The fact that I've got grain means I need grass. The fact that I've got grass means I need cattle. Cattle help with the straw, but I can't only have cattle so I need sheep. The sheep also graze the grass, you see, to fix up the parasites from the cattle.
The fact that we process the grain means that we end up with seconds and broken grain small things from the seed cleaner, which we mill and that then goes to pigs because they can eat concentrates much better than ruminants can eat concentrates. The ruminants get very acid digestion systems if they get too much protein. So the pigs eat that. Then, in terms of marketing that, the pig meat and beef meat go together and we make continental small goods and market that as an end product.

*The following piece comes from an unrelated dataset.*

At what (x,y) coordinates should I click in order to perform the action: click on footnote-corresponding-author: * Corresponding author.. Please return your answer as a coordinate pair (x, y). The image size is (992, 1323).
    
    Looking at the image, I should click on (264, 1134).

That's one aspect of it. But if you look around the farm you'll find these linkages all over. There are linkages all through this farm and I think that is what contributes to the stability -- environmentally, agriculturally and in the end also economically because you haven't got your eggs all in one basket. You've got a large number of products to sell. We sell barley coffee from our barley. We sell flour, and we sell oat flakes. We sell salamis and wool. There's a whole palette of stuff that comes off as a result.
In Motion Magazine: And GE? Will that contribute to stability or instability?
Ian Henderson: GE is another way to have a pyramid on its point in the sense that people will be able to plant large areas of, say, soya in New Zealand because it's been modified to accept the herbicide. Normally, you wouldn't plant that much soya because you've got problems with either the pests or the weeds or the disease that is associated with large amounts of soy. If you modify the soy to handle your poisons so it still grows in the face of all that application then you do it and you do it as a monoculture. You do it and you spray it and that's a step away from the diverse farm organism. It's another way of doing it without having a diverse farm organism.
If you've got the GE plant available, you can grow much more simply in a monoculture. It is another way of being unsustainable in the biological sense.
|Published in In Motion Magazine May 19, 2001.